The inspiration for my art lies in our innate relationship with nature: with form in nature and with human form. I ascertain that some images feel familiar to us, and that this perception is a primal and instinctual response.
Each of my images depicts a section of something I consider “innate”: a plant, animal, person, or piece of land. During the process of painting, I concentrate on the object’s color, line, and texture.
Consider that the paintings you see, although inspired by the natural world, are removed from the nature to the extent that they exist as objects independent of those that inspired them. My painting is a resemblance of nature because it is neither the original object, nor a representation of the original object.
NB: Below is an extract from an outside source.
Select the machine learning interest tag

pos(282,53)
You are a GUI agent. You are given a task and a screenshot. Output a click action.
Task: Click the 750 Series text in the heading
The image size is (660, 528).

This subjective manner in which each painting is depicted, further separates what exists on canvas from what we see of nature. Ultimately, the image can only be connected to nature through the familiarity of color, shape, and texture.
This familiarity intrigues me. It stems from our own innate relationship with the natural world, and I hope to call attention to it by presenting images that provoke it. I suggest that the color, line, and texture of each painting create an image with which the viewer will immediately identify, despite the fact that one has no way of knowing the source-object it is derived from. I hope the experience of this connection will compel the viewer to consider the underlying structure of the world around us. Why, upon close inspection, and without objective distance, might an animal resemble a plant or a skyline resemble a shoreline?
I intend the uncertainly developed by the indefinable source of the painting to arouse awareness of individual levels of discomfort, which can only be surmounted when the viewer accepts that there are many facets of the underlying structure of the world that exist. I suggest that our society is integrated with a concept that we must “create” to know, to replace the fear of what we don’t know. However, I would argue that we must first see clearly what already exists and progress with this knowledge, to truly live without limitation.